特発性全身性毛細血管漏出症候群 SCLS: systemic capillary leak syndrome
特発性全身性毛細血管漏出症候群とその疫学
・特発性全身性毛細血管漏出症候群(以下SCLS: systemic capillary leak syndrome)とは可逆的な血液濃縮と低アルブミン血症を特徴とする疾患である。
・1960年にBayard Clarkson医師がショックや全身性浮腫を繰り返す女性について報告したのが最初の症例と考えられていて、Clarkson病とも呼ばれる。
・1960年以降、500例未満であるが、症例報告はされている。死亡率が高いが、疾患の認知度が依然として低い。
・明確な病態生理は不明であるが、血管内皮機能障害により血管透過性が亢進し、血漿や蛋白が間質に漏出することによって生じていると考えられている。
・意義不明の単クローン性ガンマグロブリン血症(MGUS)がSLCS患者の68~85%で併存することが知られている。
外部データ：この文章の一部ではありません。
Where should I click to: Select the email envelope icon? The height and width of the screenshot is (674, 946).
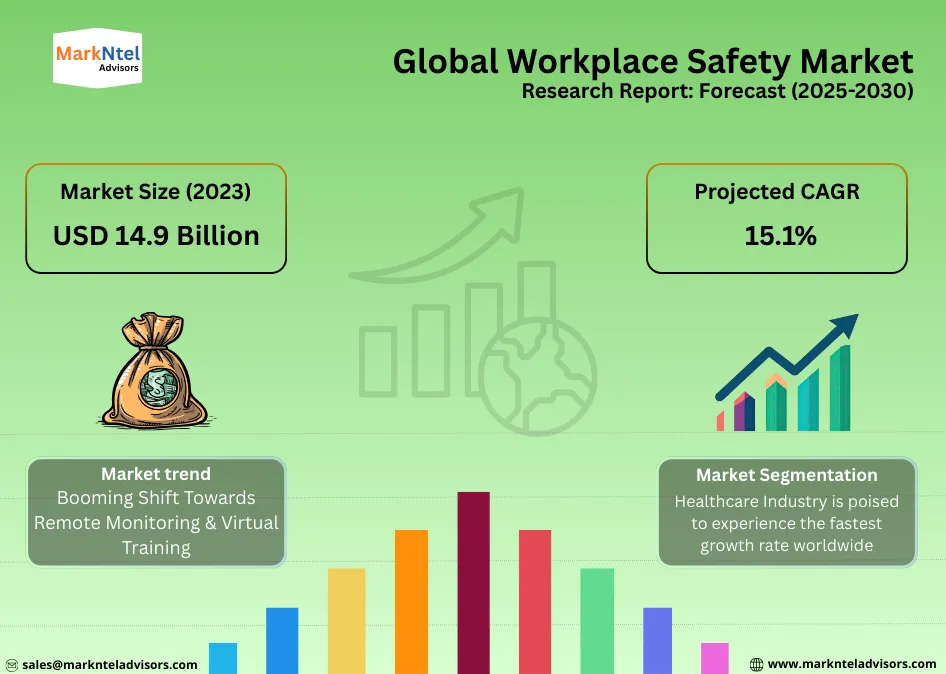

Mタンパク血症の存在はSCLSの支持的な所見となる。
・診断時の年齢中央値は48歳であるが、年齢の幅としては新生児から85歳まで様々である。
・男女差はほとんどない。女性が52%を占める。
・全死亡率は14%という報告がある。
臨床症状/臨床経過
・通常、筋肉痛などの前駆症状がみられ、その後に急激な経過でショックに至ることもある。こういった発作のようなエピソードを反復することも特徴である。
・発作(attack)の直前には約3/4のケースでウイルス感染症のような前駆症状がみられる。
・著明な低血圧(通常sBP<90mmHg)、低アルブミン血症(<3.0g/dL)、血液濃縮(男性でHt<49~50, 女性でHt<43~45)が三徴として知られる。
・発作の誘因としては激しい運動や温熱曝露なども知られる。
・古典的には急速な血漿漏出によるショックおよび体液貯留が生じ、この状態が数日間続く。発作の持続期間の中央値は3.8日(1~27日)である。
・発作の間欠期には浮腫は認められないことが多いが、発作時には胸腹水貯留、消化管の浮腫性壁肥厚がみられる。
・症状の重症度や頻度は個人差が大きい。また経過とともに変化する。
・発作頻度は少なくても10年に1回、多くて3~5日に1回という報告もある。年間発作頻度の中央値は1.2回(0.13~21.2回)。
・なかには血圧低下が軽度にとどまり、易疲労感、めまい、脱力感、四肢の軽度の浮腫などを主に呈するケースもある。原因不明の非周期的な末梢性浮腫を呈するケースは、chronic SCLSと呼ばれる。
・SCLSによる重度の浮腫がみられるケースではときに四肢のコンパートメント症候群が生じ、筋膜切開術を必要とするケースもある。
診断
・SCLSは臨床診断であり、他の低アルブミン血症をきたす疾患(例: ネフローゼ症候群)などを除外する必要がある。
急性SCLSの治療
・SCLSは稀な疾患であるため、治療の根拠はRCTなどでなく、観察研究に基づく。
・低血圧や血液濃縮がみられるケースでは補液で血管内容量を補い、臓器灌流を維持し、代謝性アシドーシスを回避することが重要である。
・ある症例報告では重症の発作中にメトヘモグロビン値が上昇したことが確認され、一酸化窒素の増加が低血圧の一因となっている可能性が示唆されている。
・乏尿は一過性であることが多く、通常は必ずしも血液透析を必要としない。
・血液濃縮などの影響で深部静脈血栓症を合併しやすいため注意を要する。
・ときに四肢の浮腫が重度になると、コンパートメント症候群を合併する。必要に応じて整形外科医とも連携をとることとなる。筋区画内圧は40mmHgを超えると筋膜切開の必要性が高まると考えられている。
・postleak phaseでは肺水腫を予防するために、むしろ積極的な利尿が重要となる。
・SCLSに伴う血管漏出は数日後にはほぼ自然に回復することもあり、急性期治療の有効性を評価することがそもそも難しい側面がある。
・現時点でステロイドを含む抗炎症作用を有する薬剤が急性SCLSに有効であるという根拠は少ない。
・テオフィリンは急性SCLSの治療に有効であることが報告されていて、再燃時にはアミノフィリンの静注を推奨されている。
・また、高用量の免疫グロブリン静注療法(IVIG)によって低血圧が改善し、利尿が促進されたという報告が複数ある。
―――――――――――――――――――――――――――――――――――
<参考文献>
・Druey KM, Parikh SM. Idiopathic systemic capillary leak syndrome (Clarkson disease). J Allergy Clin Immunol. 2017 Sep;140(3):663-670. doi: 10.1016/j.jaci.2016.10.042. Epub 2016 Dec 22. PMID: 28012935; PMCID: PMC5481509.